→ Assignment 1
Using the arena description below, decide whether each statement agrees with the text, answering yes or no and quoting the exact words of the text that decide it: (a) The main lobby was built on what was originally the swimming pool. (b) Every seating section in the arena has chairback seats. (c) The team locker rooms are on the first floor.
→ Assignment 2
Duplicate word for word the part of the arena description that opens with the words containing "The team locker" and closes with "underneath the balcony sections.".

--- Document segment ---

Built as a physical education building, the interior of the arena consists of seating areas on each side of the floor with balcony seating along each sideline. All seating sections are bleacher seats except for chairback seats in the lower sideline section opposite the team benches and in the Blue and Gold Loge.

On the first floor are located the main and auxiliary lobbies, restrooms, gymnastics training area, and athletic department offices. The Varsity K Hall of Fame is located outside the southern arena doors. There is also a display showing all the donors who have endowed scholarships to athletics. The main lobby is three stories high and was built as part of the 1992 renovations on what was originally the swimming pool. It includes an elevator, concession stands, the Steve Milkovich Family Ticket Office, team shop, the Laing and Saundra Kennedy Blue and Gold Trophy Room, and the Scolin MacLean Donor's Lounge (nick-named "The Scolly Bear Lair") which houses the offices of The Golden Flashes Club. The four auxiliary lobbies are located at each corner of the arena and provide access to restrooms, drinking fountains, and stairs to the balcony sections. Football office are located near Lobby A, Men's Basketball offices near Lobby B, Women's Basketball offices near Lobby C, and Volleyball offices are located near Lobby D.

The team locker rooms, additional coaches' offices, GFTV, Equipment Room, and storage are located on the second floor, underneath the balcony sections.

--- Entries provided ---

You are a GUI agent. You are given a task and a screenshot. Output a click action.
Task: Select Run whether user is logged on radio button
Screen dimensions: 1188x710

---
--- Entries provided ---

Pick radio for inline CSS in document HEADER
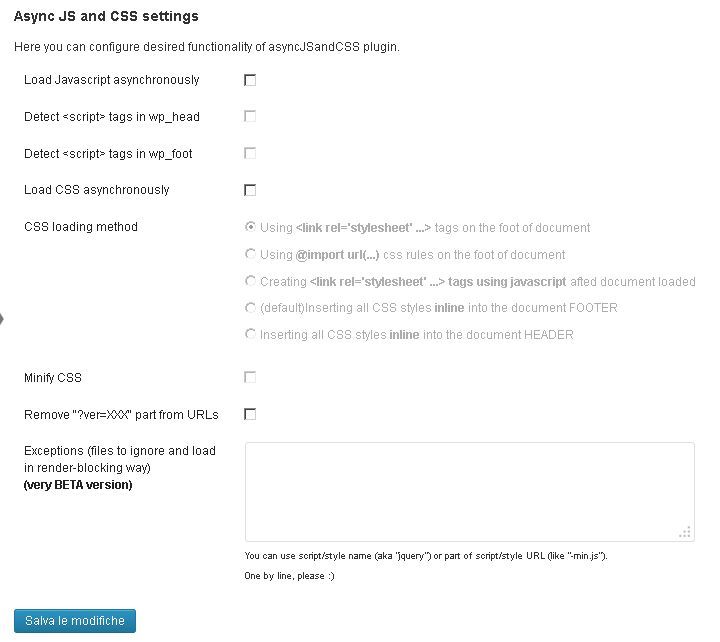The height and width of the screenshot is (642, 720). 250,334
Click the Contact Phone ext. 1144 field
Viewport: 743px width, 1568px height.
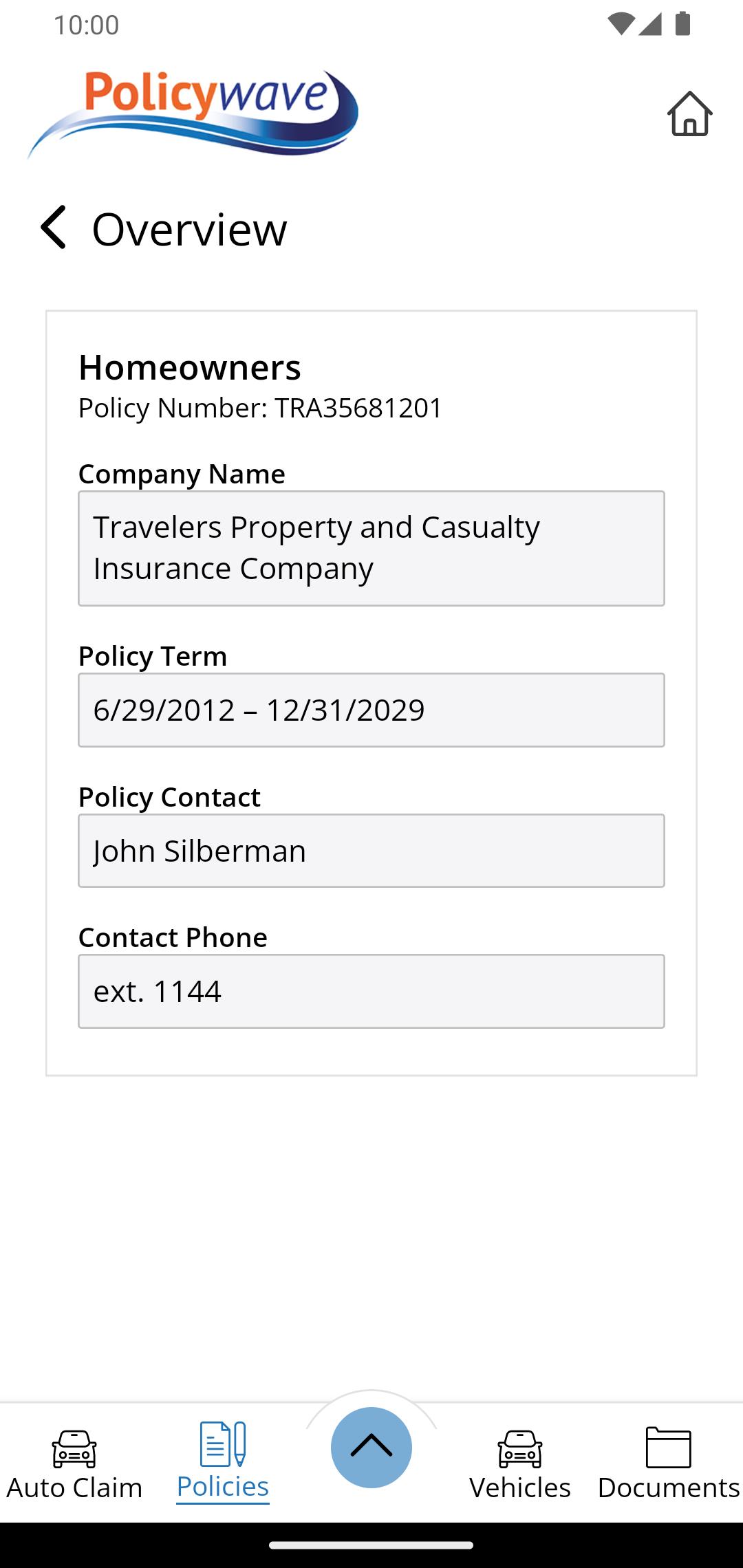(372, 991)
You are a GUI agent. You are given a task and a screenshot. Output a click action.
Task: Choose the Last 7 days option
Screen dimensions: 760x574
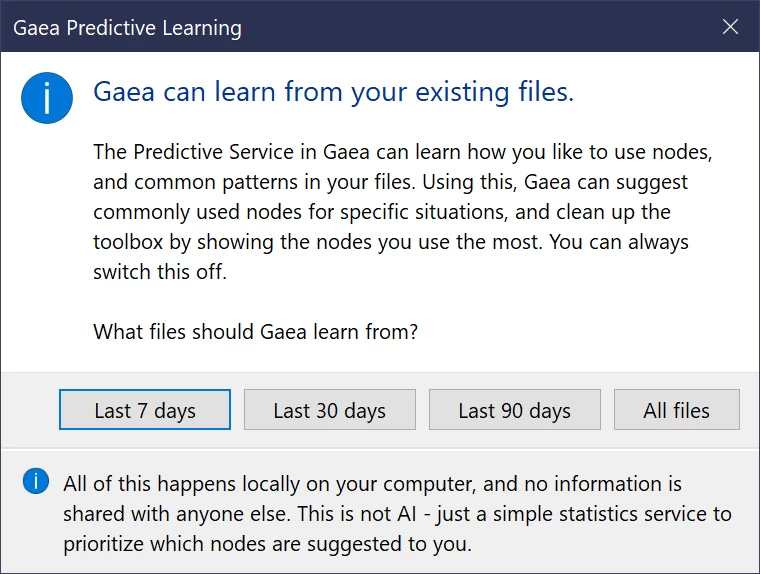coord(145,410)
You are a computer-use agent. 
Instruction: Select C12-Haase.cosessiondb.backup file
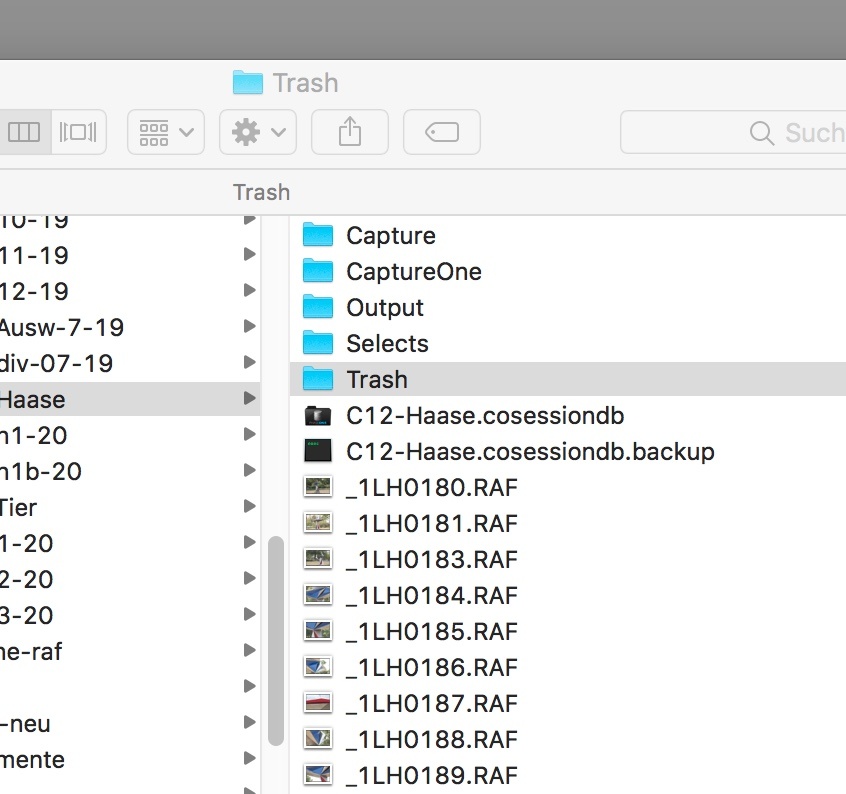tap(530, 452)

---

→ Response box 1
(a) Yes: "was built as part of the 1992 renovations on what was originally the swimming pool"
(b) No: "All seating sections are bleacher seats except for chairback seats in the lower sideline section opposite the team benches and in the Blue and Gold Loge"
(c) No: "The team locker rooms, additional coaches' offices, GFTV, Equipment Room, and storage are located on the second floor"

→ Response box 2
The team locker rooms, additional coaches' offices, GFTV, Equipment Room, and storage are located on the second floor, underneath the balcony sections.